Municipalities have executive authority and the right to administer the local-government matters listed in Part B of both Schedules 4 and 5, and the right to make and administer by-laws in this regard. They also have this right in respect of those matters specifically assigned to them by national or provincial legislation. Furthermore, Part A matters which relate to local government must be assigned to municipalities if the matter would most effectively be administered locally, and if the municipality has the capacity to administer it.

It follows from all this that either national government or provincial governments are to administer pollution laws generally, but that, in the case of air pollution, local authorities have the right to do so.

The question of the respective competence of national and provincial governments in respect of Schedules 4 and 5 has not yet been considered by the courts in an environmental matter, but analogies may be drawn from the case of Ex parte the President of the Republic of South Africa, In re: Constitutionality of the Liquor Bill. "Liquor licences" are specifically mentioned in Schedule 5, but "trade" and "industrial promotion" appear in Schedule 4: They are concurrent matters, therefore. The question considered by Cameron J in the Constitutional Court was whether or not the override provision, applied in casu, gives national government the competence to enact legislation on various facets of the liquor trade. After a thorough analysis of the position the court pointed out that

Where a matter requires regulation inter-provincially, as opposed to intra-provincially, the Constitution ensures that national government has been accorded the necessary power, whether exclusively or concurrently under Schedule 4, or through the powers of intervention accorded by section 44(2). The corrolorary is that where provinces are accorded exclusive powers these should be interpreted as applying primarily to matters which may appropriately be regulated intra-provincially.

The court found the Bill to be unconstitutional because, while the national government had made out a case for intervening in crediting a national system of registration for manufacturers aid and wholesale distributors of liquor, no such case had been made out in the case of retail sales of liquor.

"In summary," writes Glazewski,

in considering the question of who does what, the starting point is that national level of government enjoys exclusive competence with respect to all matters which are not expressly assigned to the concurrent or exclusive competence of provincial legislatures, but the provinces have only those powers and functions specifically allocated to them by the Constitution.

==== Mechanisms ====
The Constitution specifically prescribes a set of principles of cooperative governance and intergovernmental relations. The Intergovernmental Relations Framework Act (IRFA) contains detailed provisions on co-operative governance, while NEMA prescribes an array of statutory mechanisms for achieving co-operative environmental governance, such as a set of national environmental management principles, planning frameworks and procedures for conflict resolution.

Notwithstanding the above array of provisions, "some commentators are of the view that that these mechanisms will not achieve cooperative governance unless they are accompanied by the requisite political will" (Paterson and Kotze 34).

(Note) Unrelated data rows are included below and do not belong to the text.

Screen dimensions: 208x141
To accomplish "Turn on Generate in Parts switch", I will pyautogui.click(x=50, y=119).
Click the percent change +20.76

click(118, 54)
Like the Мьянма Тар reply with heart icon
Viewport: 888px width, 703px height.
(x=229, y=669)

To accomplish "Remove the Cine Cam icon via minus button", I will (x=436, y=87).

===== Intergovernmental Relations Framework Act =====
IRFA is the primary Act on co-operative governance. Its specific objectives include

- facilitating and co-ordinating the implementation of policy and legislation, including coherent government;
- monitoring such implementation;
- providing for effective services; and
- realising national priorities.

When read together with the conflict-resolution procedures prescribed in NEMA, IRFA "should significantly contribute to resolving disputes arising as a result of environmental governance inefficiencies" (Paterson and Kotze 124).

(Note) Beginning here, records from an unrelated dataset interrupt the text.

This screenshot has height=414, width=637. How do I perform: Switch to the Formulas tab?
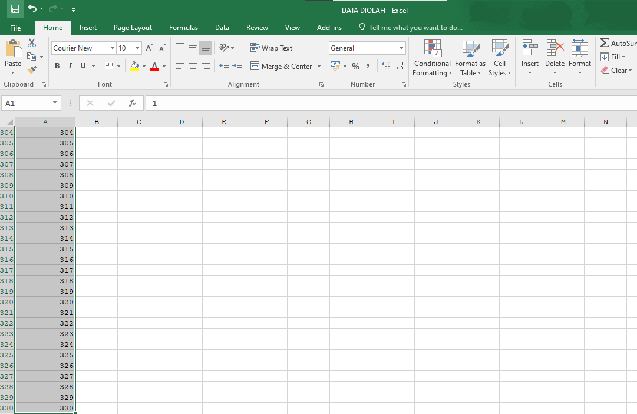coord(183,28)
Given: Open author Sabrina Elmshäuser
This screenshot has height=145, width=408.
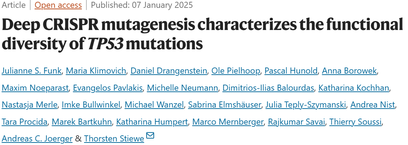Looking at the screenshot, I should [225, 105].
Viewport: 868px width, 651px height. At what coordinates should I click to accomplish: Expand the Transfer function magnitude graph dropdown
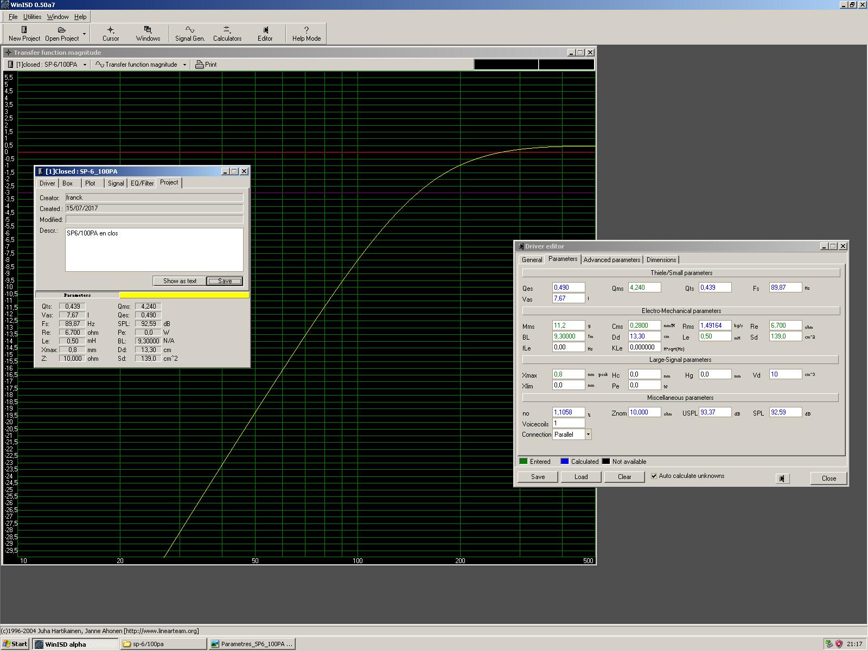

===== National Environmental Management Act =====
The long title of NEMA describes its purpose below:

"To provide for co-operative environmental governance by establishing principles for decision-making on matters affecting the environment, institutions that will promote cooperative governance and procedures for co-ordinating environmental functions exercised by organs of state;
- "to provide for certain aspects of the administration and enforcement of other environmental management laws; and
- "to provide for matters connected therewith."

Chapter 3 of NEMA, entitled "Procedures for Co-operative Governance," provides for the drawing up of environmental implementation plans by certain scheduled national government departments and provinces. These reflect how the activities of the organ of state affect the environment (s 13).

In addition, environmental management plans shall be drawn up by certain other scheduled national departments. These reflect how the respective functions of the departments listed involve the management of the environment (s 14).

These plans are one of the principle ways of implementing the set of principles contained in section 2 of the Act.

All provinces, and only those national government departments listed in Schedules 1 and 2, have to carry out environmental implementation and/or management plans.

- Schedule 1 lists national government departments which exercise functions which "may affect the environment." These have to prepare environmental implementation plans.
- Schedule 2 lists national departments exercising functions that "involve the management of the environment". These have to prepare environmental management plans.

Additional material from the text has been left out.